(Task data Opens)
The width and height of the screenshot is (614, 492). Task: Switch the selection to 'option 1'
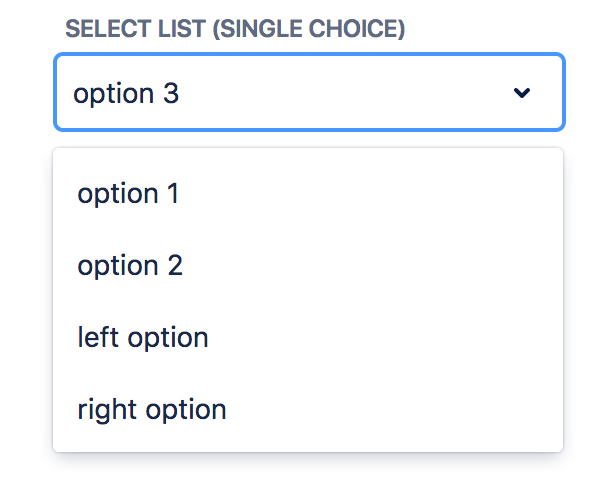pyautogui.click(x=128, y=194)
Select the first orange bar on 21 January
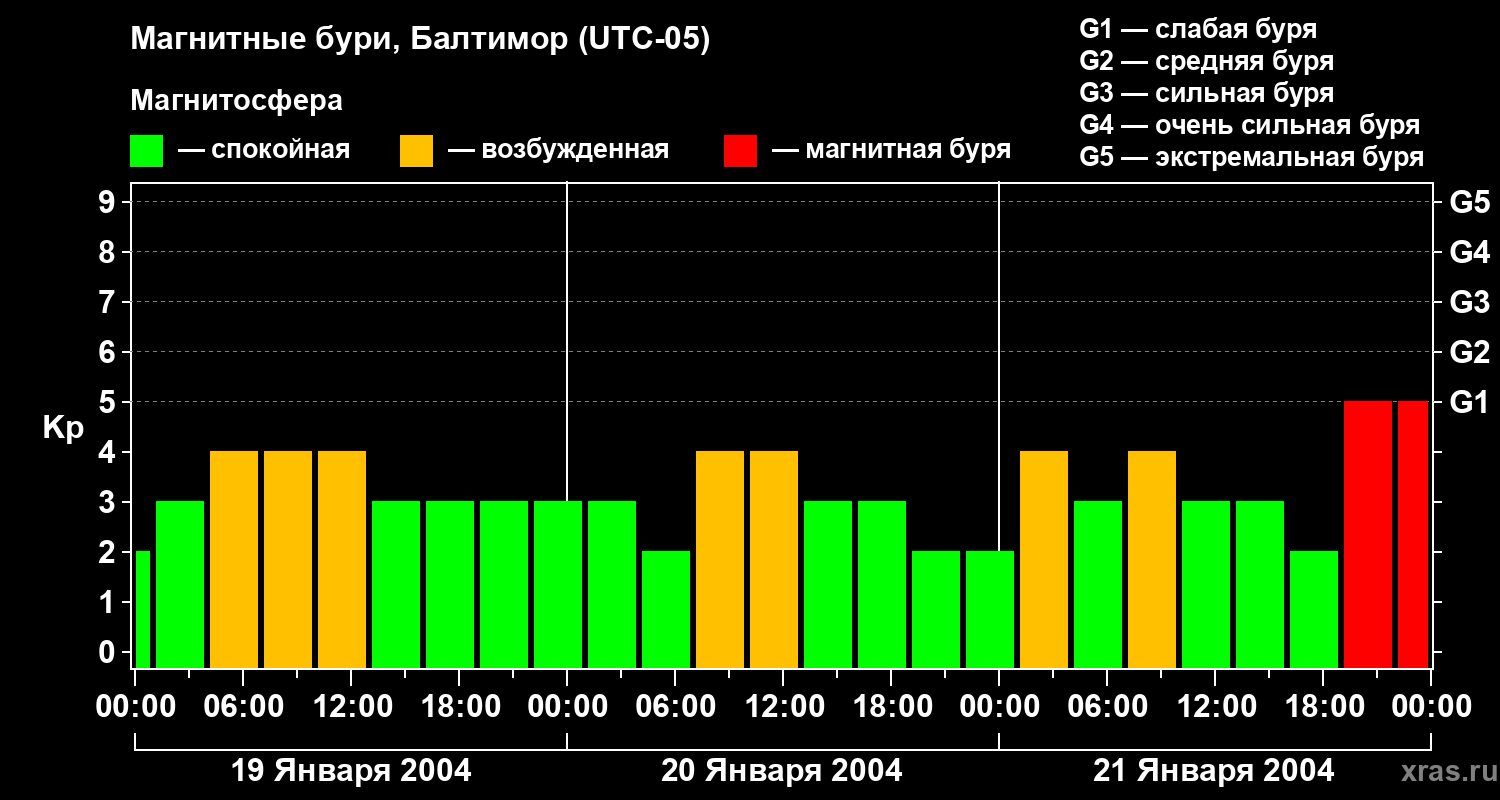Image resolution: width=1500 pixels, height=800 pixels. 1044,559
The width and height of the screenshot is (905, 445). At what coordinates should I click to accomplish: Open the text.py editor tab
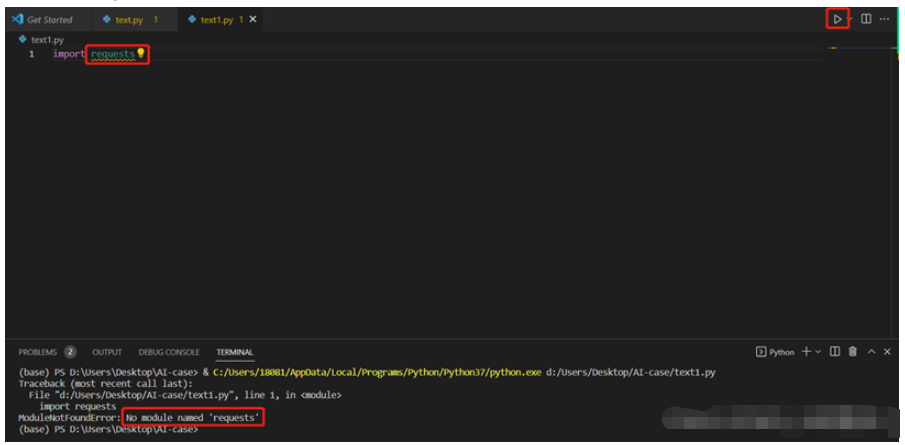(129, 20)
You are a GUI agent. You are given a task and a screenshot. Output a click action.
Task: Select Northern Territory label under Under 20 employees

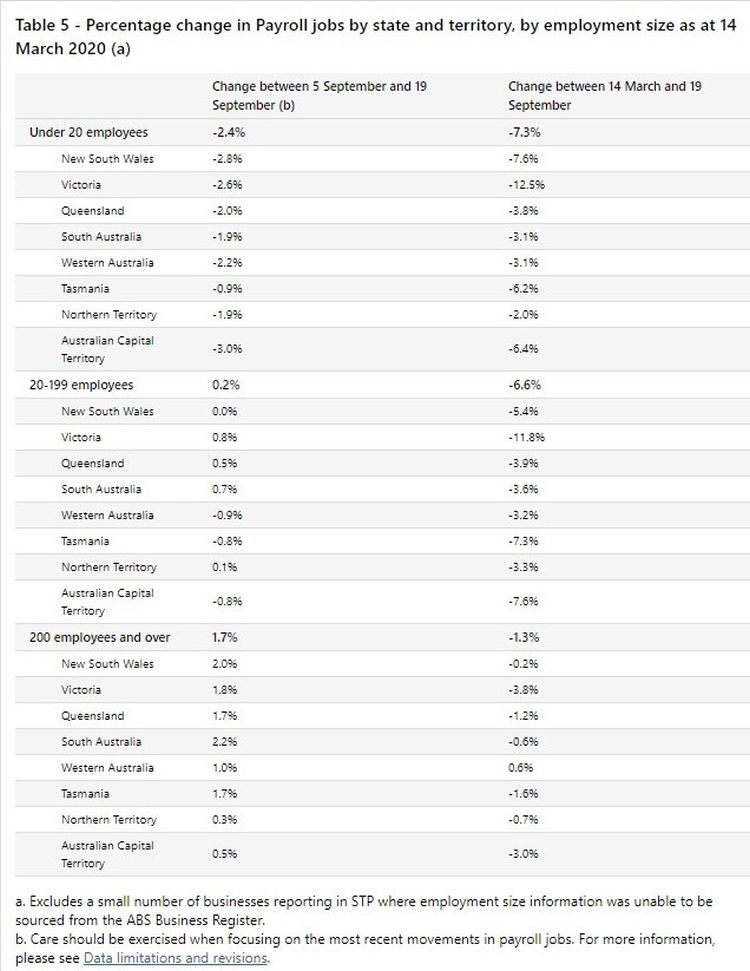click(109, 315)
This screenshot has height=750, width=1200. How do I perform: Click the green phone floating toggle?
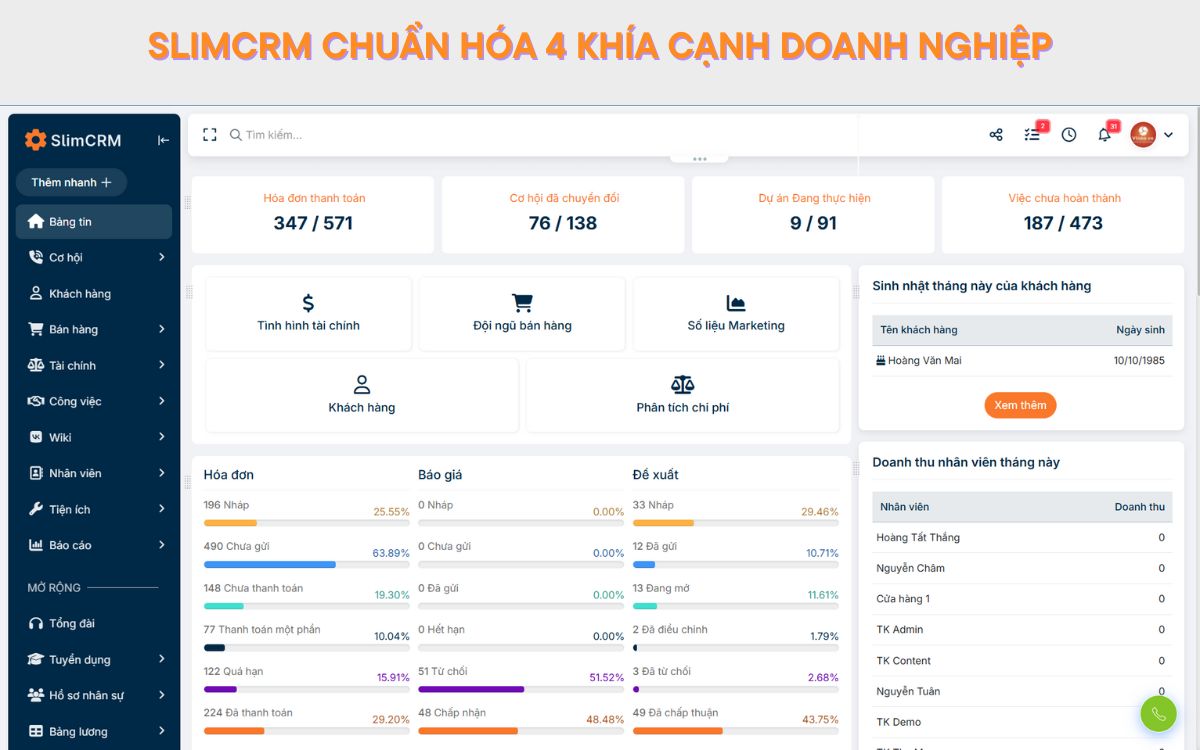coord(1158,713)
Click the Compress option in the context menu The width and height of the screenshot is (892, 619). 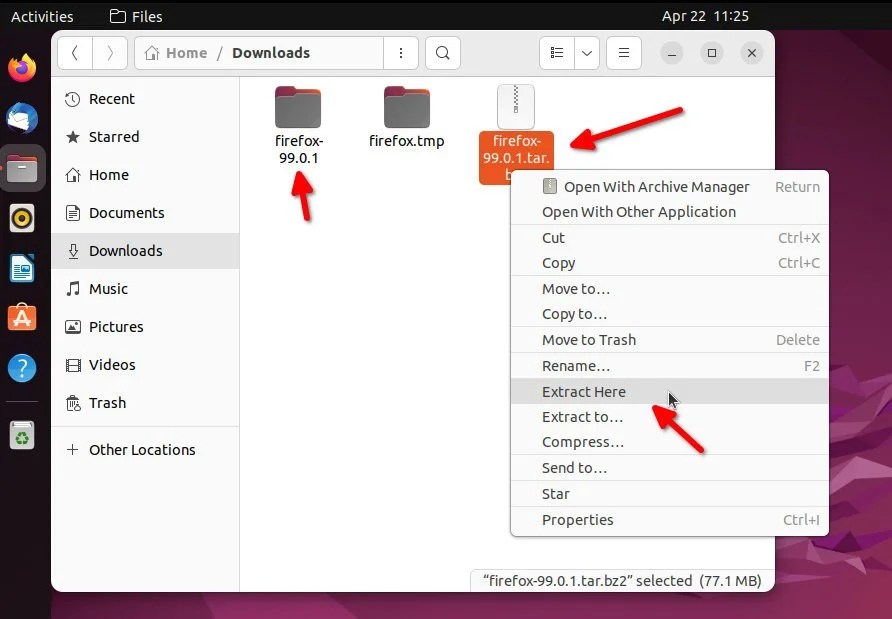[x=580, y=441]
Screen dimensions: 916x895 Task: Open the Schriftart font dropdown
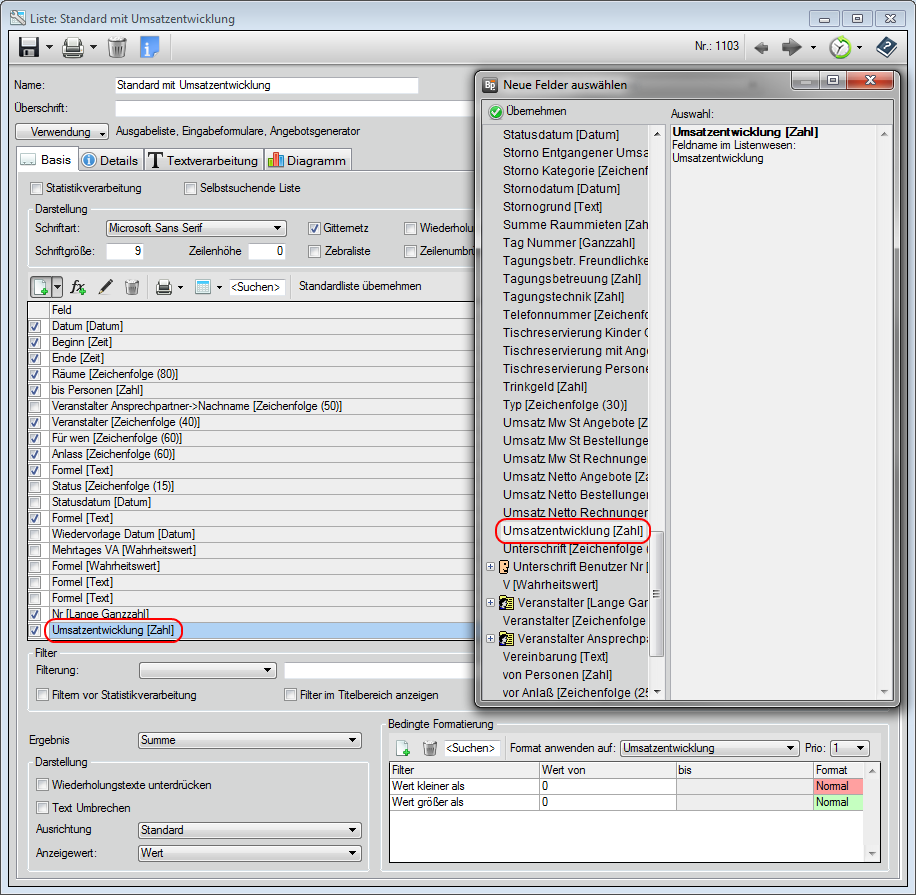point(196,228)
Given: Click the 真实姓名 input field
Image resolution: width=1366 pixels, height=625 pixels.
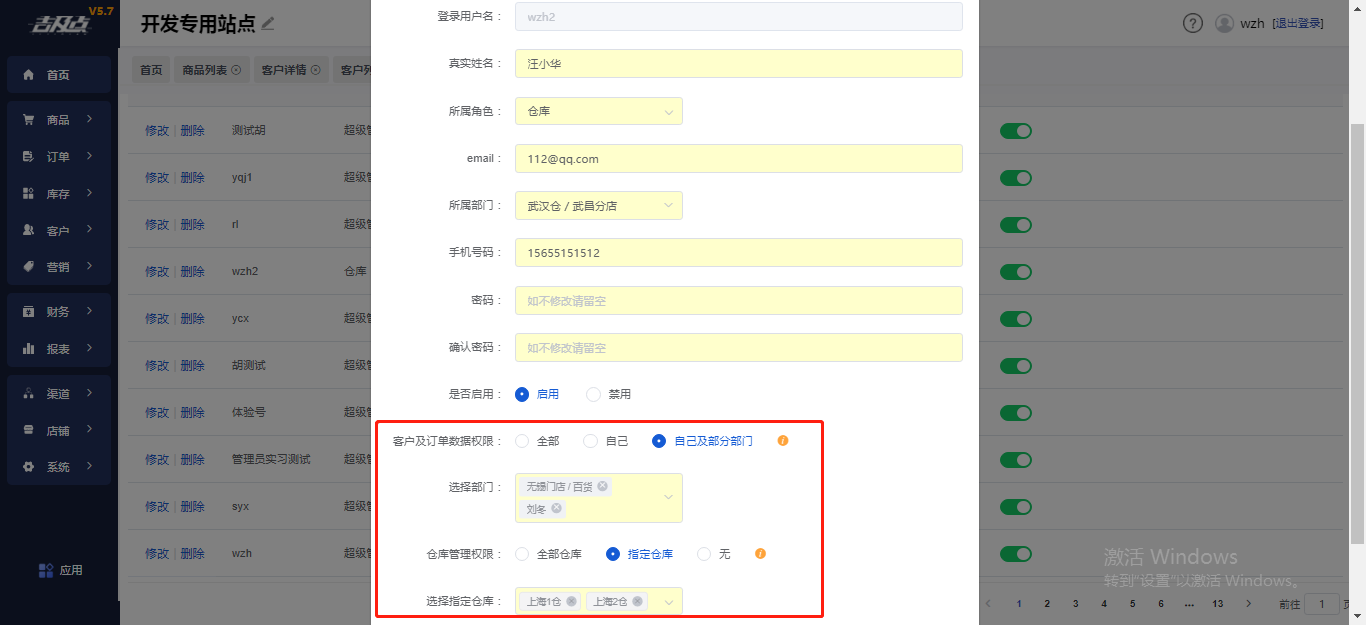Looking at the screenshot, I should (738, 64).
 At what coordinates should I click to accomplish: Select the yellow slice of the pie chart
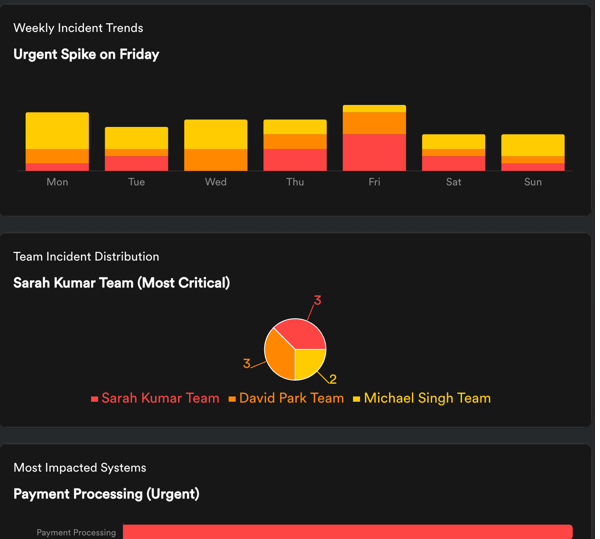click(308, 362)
(Task data Closes)
**Work instruction**
Lines from the one holding "Screen dimensions: 916x895" to the end of the data, both ends included, are to be given again exactly; no pictures belong in the copy.

**Solution to this exercise**
Screen dimensions: 916x895 Task: Open the Schriftart font dropdown
point(196,228)
Given: Click the 真实姓名 input field
Image resolution: width=1366 pixels, height=625 pixels.
Looking at the screenshot, I should (738, 64).
 At what coordinates should I click to accomplish: Select the yellow slice of the pie chart
click(308, 362)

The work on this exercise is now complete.